Background: Niraparib (ZEJULATM) is a selective PARP-1 and -2 inhibitor approved for maintenance treatment in adults with recurrent ovarian cancer in complete or partial response to platinum-based chemotherapy.We developed a population PK (PPK) model for niraparib and determined the impact of hepatic and renal organ impairment on niraparib exposure. Method(s): Data from the phase 1 dose escalation and expansion (dose ranging from 30 to 400 mg once daily [qd]) and phase 3 ENGOT-OV16/NOVA (300 mg qd) studies were modeled using a compartmental population approach within nonlinear mixedeffects modeling (NONMEM).
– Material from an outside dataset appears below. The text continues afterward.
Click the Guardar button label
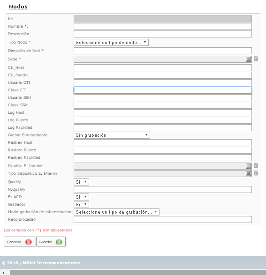This screenshot has width=266, height=275. pyautogui.click(x=46, y=242)
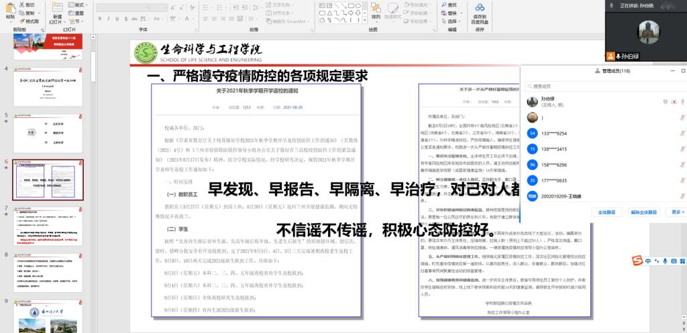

Patients (pts) who received a dose of niraparib were included in the PK analysis. The PPK base model was built usingNONMEMtechniques from the phase 1 study. The impact of pt variables (age, race, ethnicity, body weight), renal impairment (normal, mild, or moderate, based on serum creatinine clearance) and hepatic function (baseline serum alanine and aspartate aminotransferase, albumin, total bilirubin) on niraparib PK parameters was evaluated. A step-wise elimination procedure for each covariate was used to develop the final model. Model evaluation was performed via a visual predictive check. Result(s): 512 pts (33-83 years old) were available for PK analysis (4109 measurements) from the phase 1 (n=104) and phase 3 (n=408) studies. A 2-compartment model (2CM) with first-order absorption and elimination best described the niraparib PK. In the base model, the typical value for niraparib apparent clearance was 16.2 L/h, with interindividual variability of 52.6%. The estimated volume of distribution was 1074 L (290 L central and 784 L peripheral compartment. Model diagnostics showed good agreement between predicted and observed individual niraparib plasma concentrations. No patient variables impacted niraparib PK. Neither the mild to moderate renal impairment nor the mild hepatic impairment significantly altered niraparib PK. Conclusion(s): Niraparib disposition was best described by a 2-compartment model with moderate to high interindividual variability. Mild to moderate organ impairment did not significantly impact niraparib PK; no dose adjustments are recommended.